Davide de Paolis for AWS Community Builders

Posted on Feb 1, 2023

AWS Logging, Monitoring and Auditing Cheat-sheet/Write-up

#aws #analytics #techlead #solutionsarchitect

Logging is crucial for every company and project for multiple reasons:

Audit control
Incident resolution
Monitoring and Alerting
Trend analysis and also in general to better understand your infrastructure ( with the goal of improving performance and optimising costs).

AWS offers a variety of services for Logging, Monitoring and Auditing.
Let's have a look:

CloudWatch

Is a global service with a wide variety of features that allow you to monitor the health and operational performance of your application and infrastructure.

Metrics and Anomaly Detection
Alarms
EventBridge
Logs
Insights
Dashboards

Metrics, Alarms and Anomaly Detection

Metrics are time-ordered data-points (data points over a period of time like DiskReads on EC2 or NumberOfObjects on S3).
Different AWS Services have different metrics and you can also create custom metrics for your application (with standard - 1 minute granularity - or high resolution - 1 second granularity).

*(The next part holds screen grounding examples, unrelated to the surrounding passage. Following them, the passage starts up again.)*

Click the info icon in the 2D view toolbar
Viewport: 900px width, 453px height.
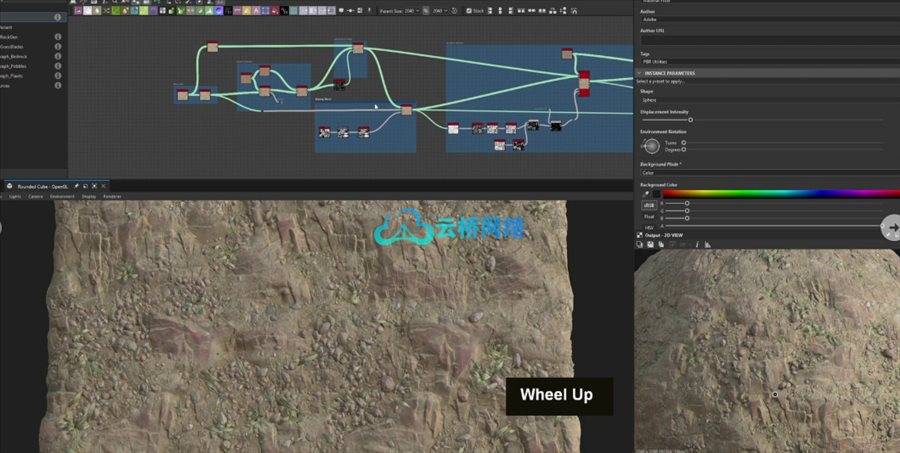click(x=696, y=244)
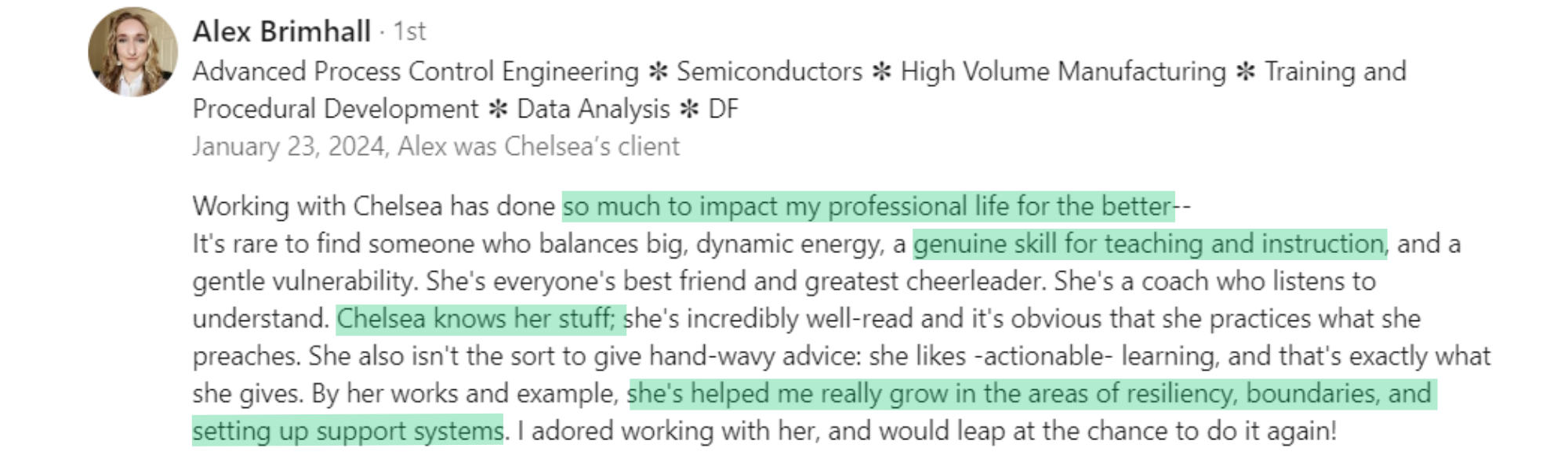The image size is (1568, 470).
Task: Click highlighted Chelsea knows her stuff phrase
Action: pos(480,319)
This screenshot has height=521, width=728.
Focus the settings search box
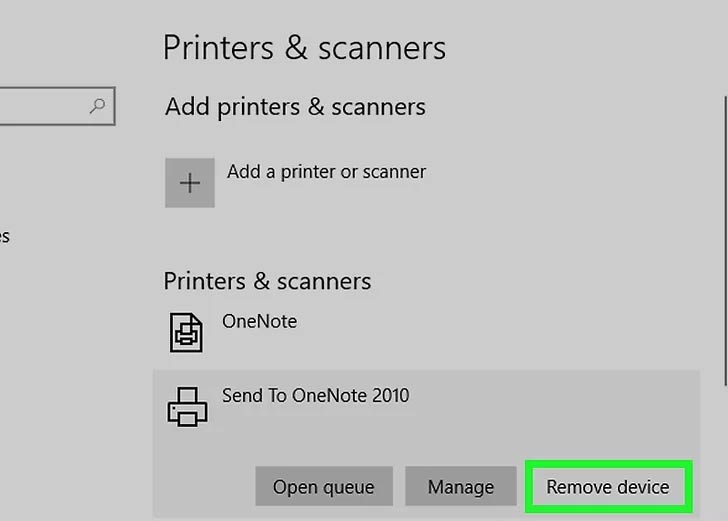(45, 106)
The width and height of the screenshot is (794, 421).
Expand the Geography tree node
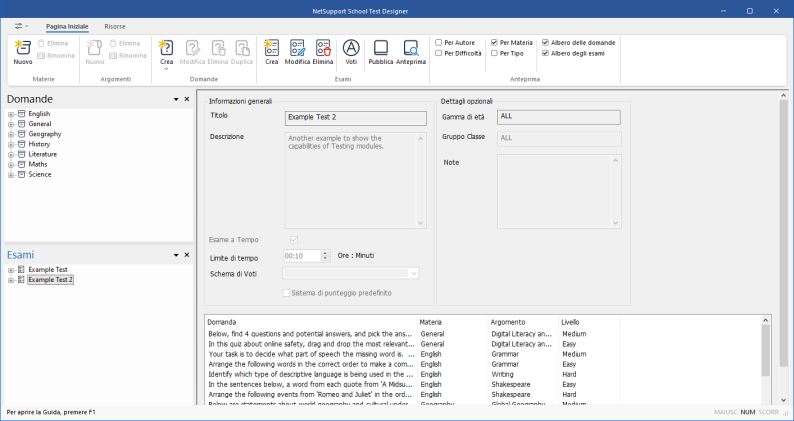click(x=10, y=134)
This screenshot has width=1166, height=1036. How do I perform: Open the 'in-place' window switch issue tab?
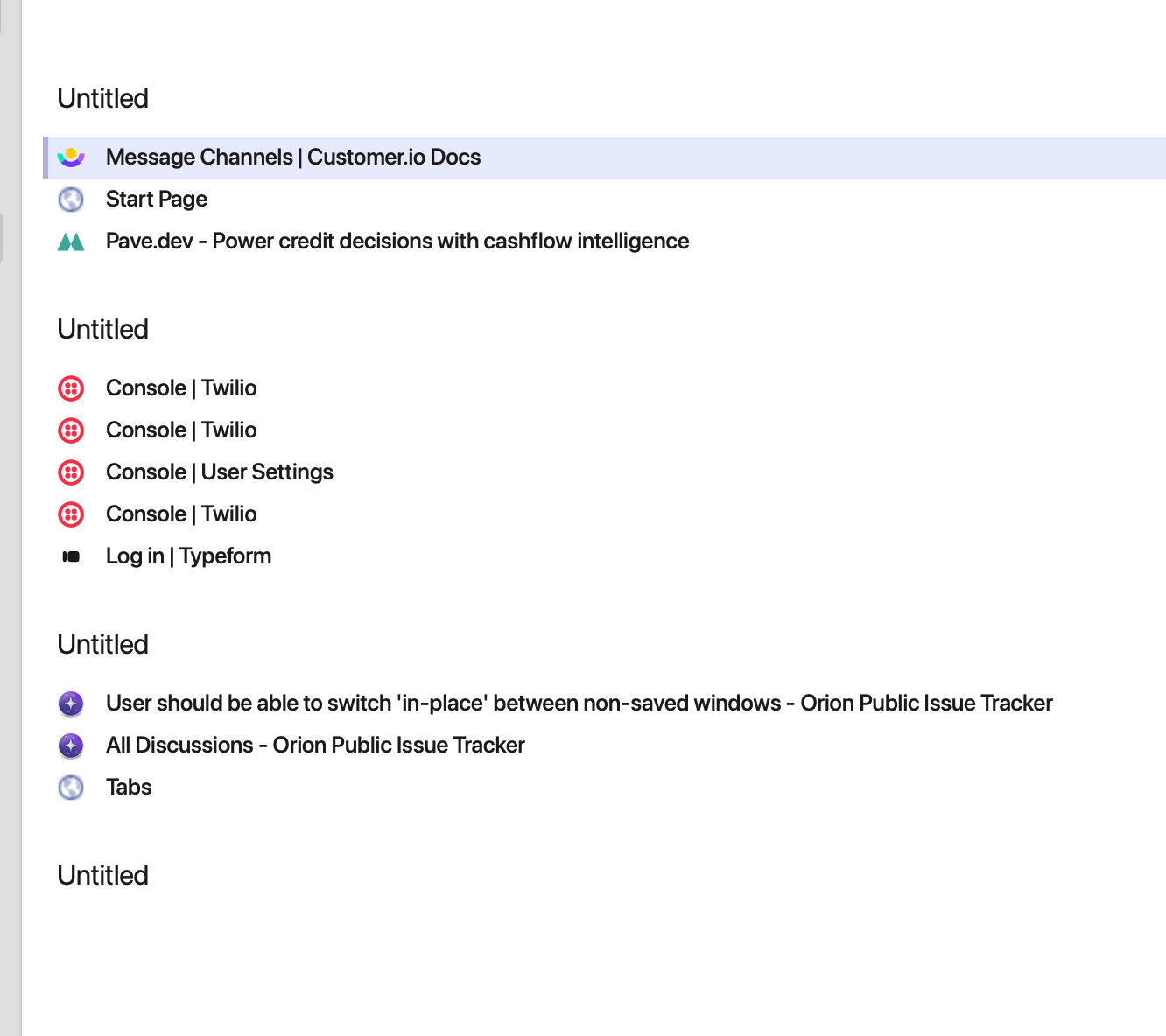coord(579,704)
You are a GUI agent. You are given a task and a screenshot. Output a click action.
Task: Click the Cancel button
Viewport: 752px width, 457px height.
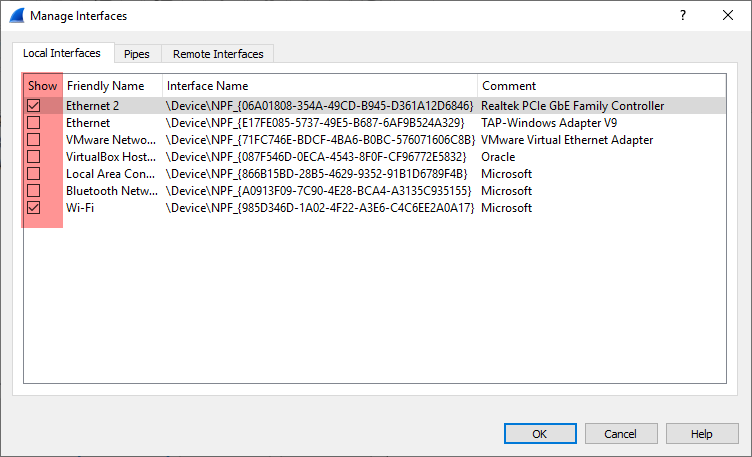coord(620,434)
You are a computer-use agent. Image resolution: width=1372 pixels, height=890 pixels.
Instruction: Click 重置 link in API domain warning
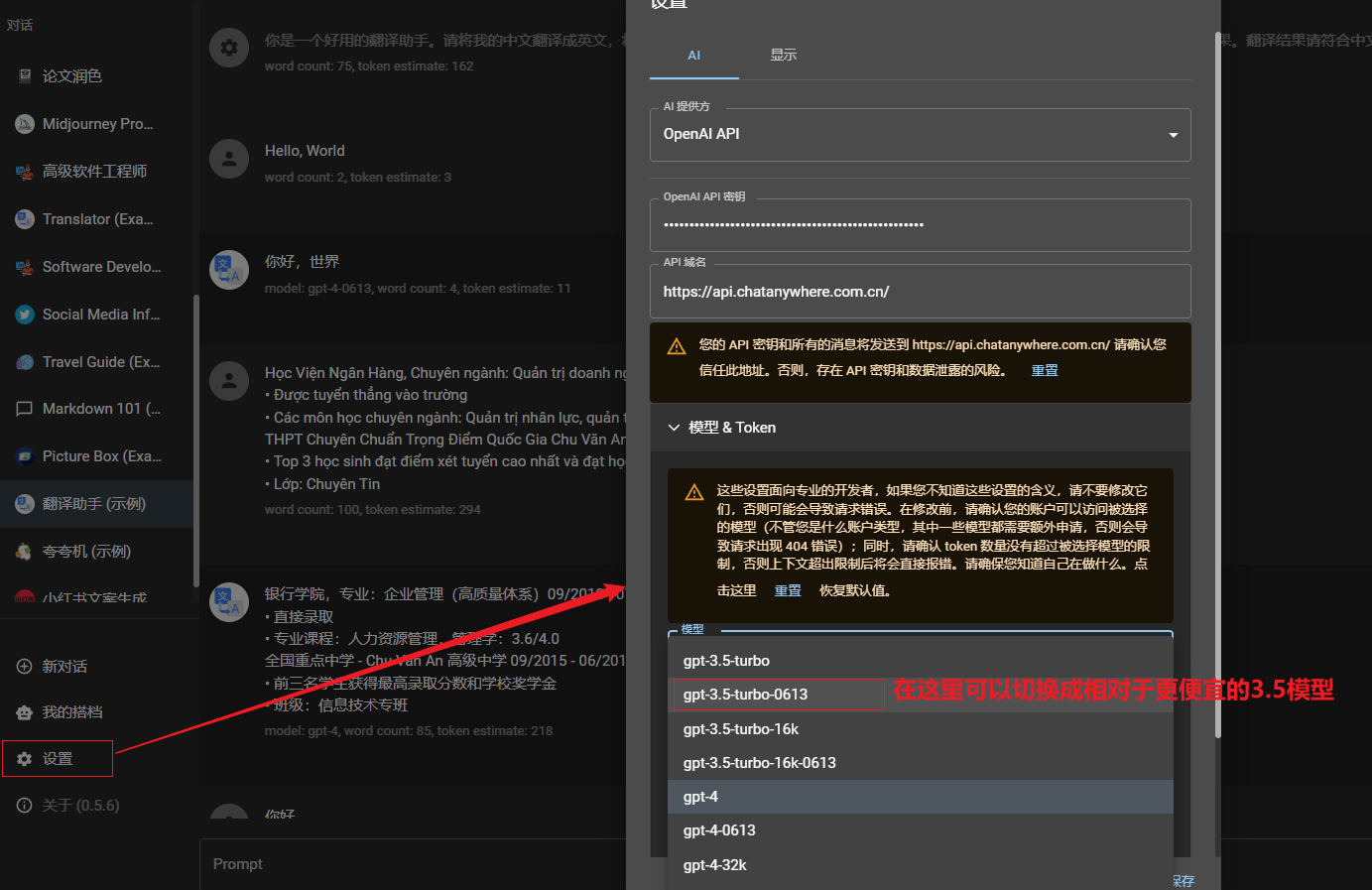(1045, 370)
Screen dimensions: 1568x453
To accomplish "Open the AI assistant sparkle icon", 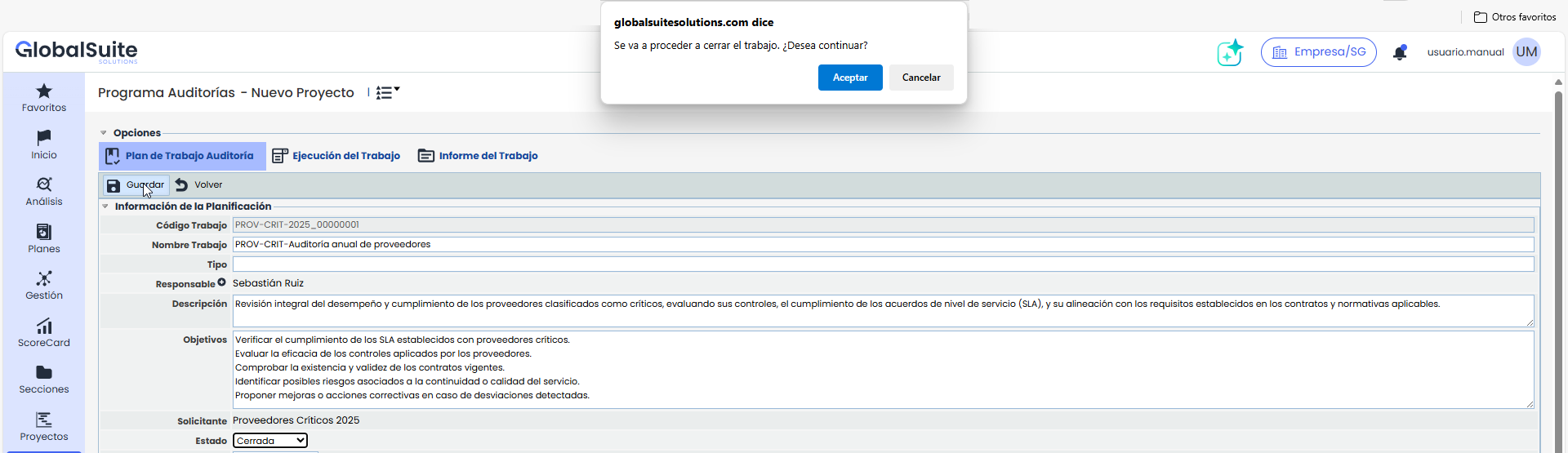I will coord(1230,52).
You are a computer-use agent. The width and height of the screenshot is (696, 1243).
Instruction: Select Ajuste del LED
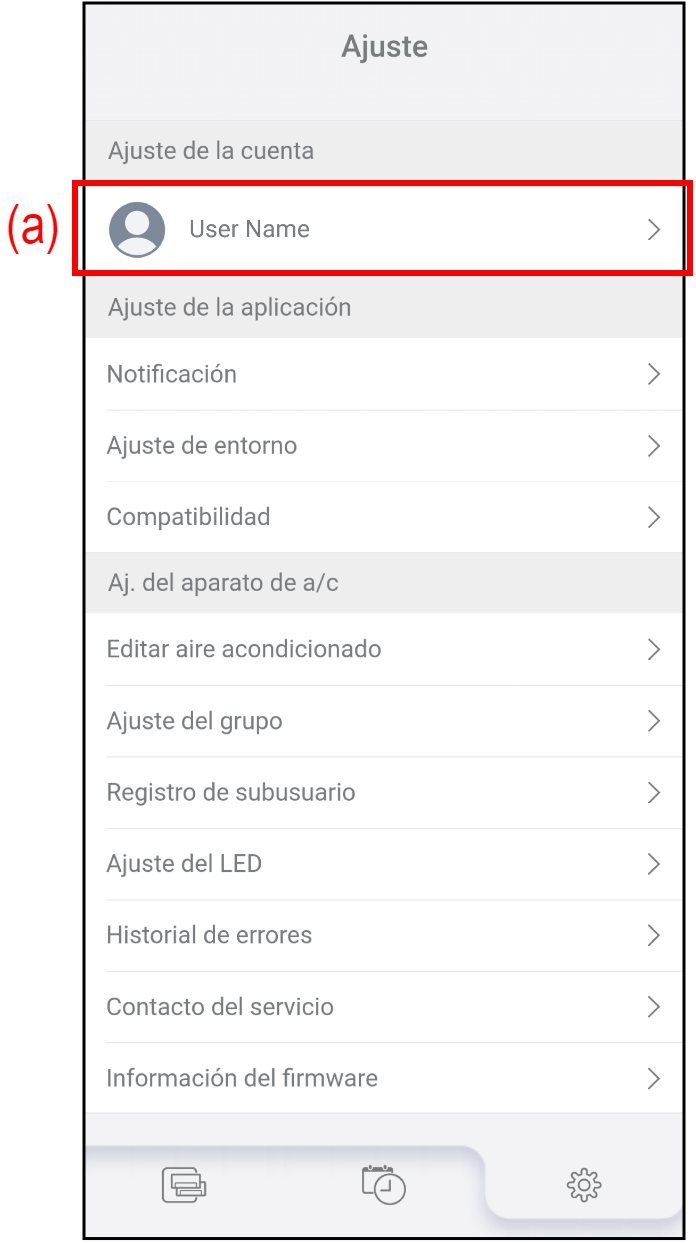pos(184,864)
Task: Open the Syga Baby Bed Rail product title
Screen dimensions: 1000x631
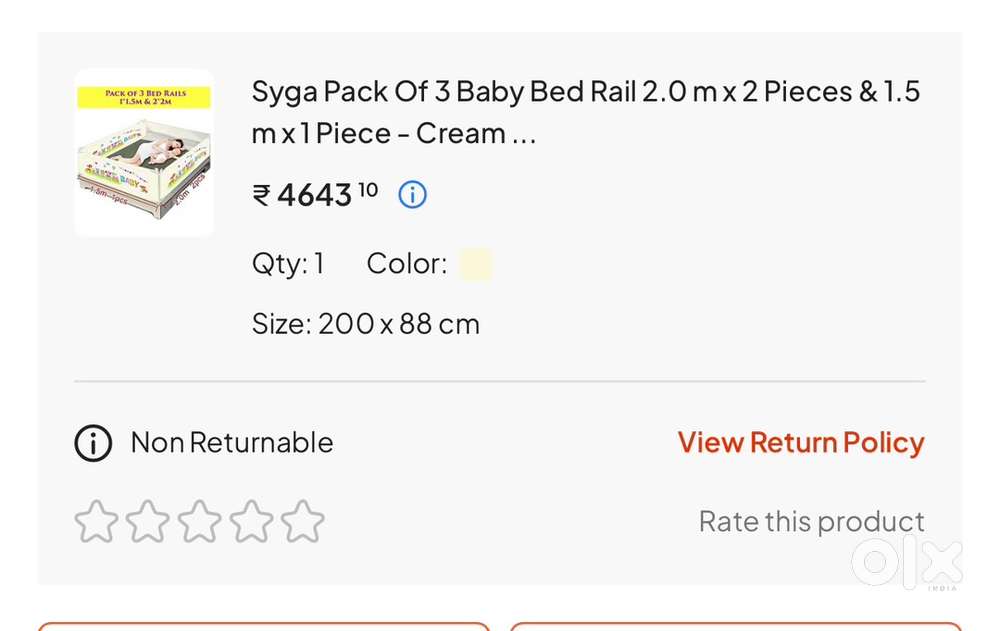Action: click(x=585, y=112)
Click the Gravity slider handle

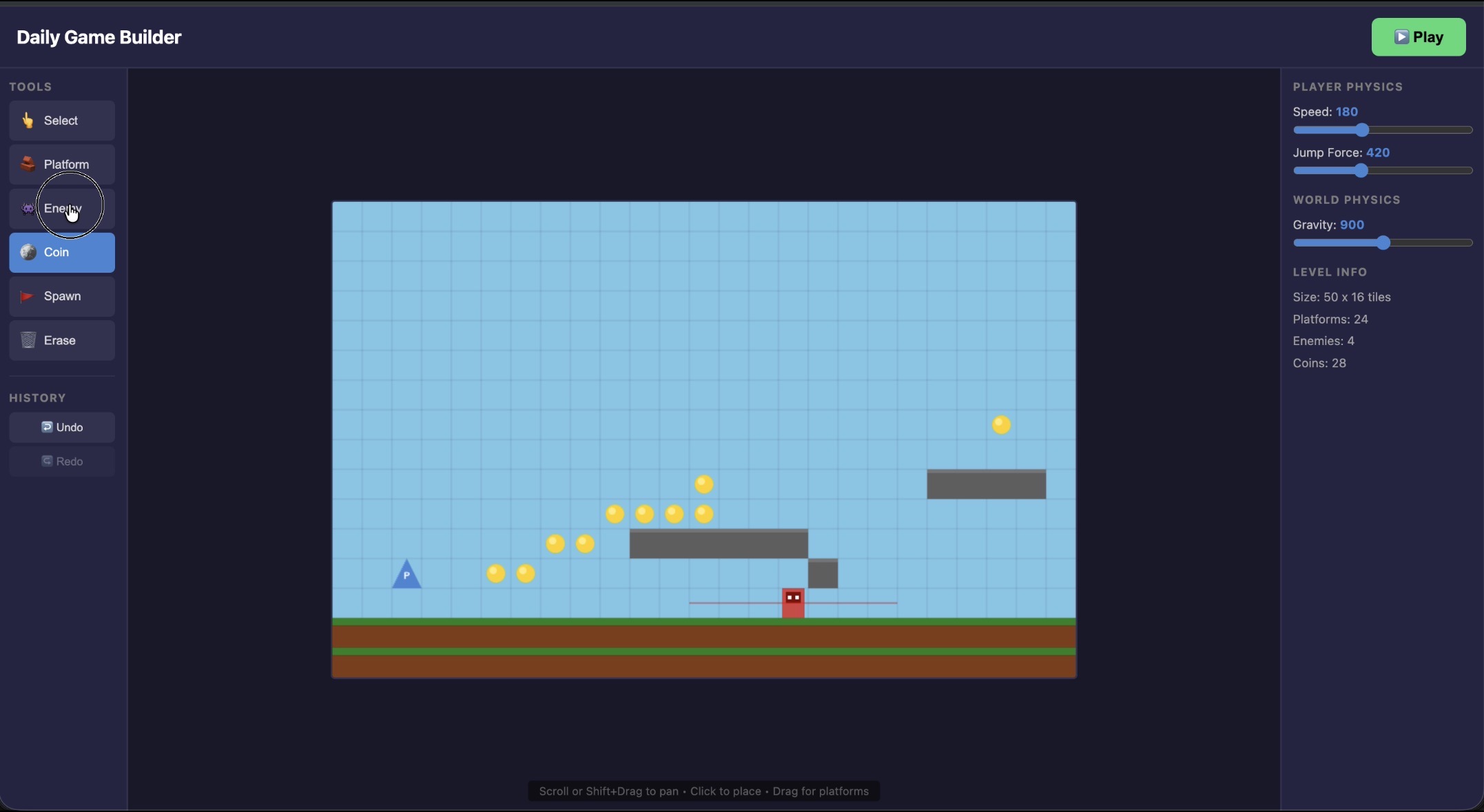1384,242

EC2 offers a free set of metrics collated over a period of 5 minutes, but detailed monitoring (1 minute) can be enabled at a cost.

Alarms integrates with Metrics and allow to implement automatic actions based on threshold that you configure in relation to each metric.
These action could be launching (or terminating) EC2 instances or send SNS Topic can be configured to send notifications to a SNS Topic ( check my blog post about Alarms and Slack Notifications).

Often Alarms are based on thresholds, but these thresholds could prove too rigid or strict and to be really helpful they need to be analysed within a context/trend.

Anomaly Detection, is a feature that uses machine learning against your metrics to detect activity that lies outside the normal parameters.

Alarms have 3 states: OK, Alarm ( if metric is below or above the threshold) and Insufficient Data in case the metric is not available or not enough data is available to determine the alarm state.

Logs and Insights

CloudWatch Logs is used to collate and collect metrics on resources, monitor their performance and responds to alerts.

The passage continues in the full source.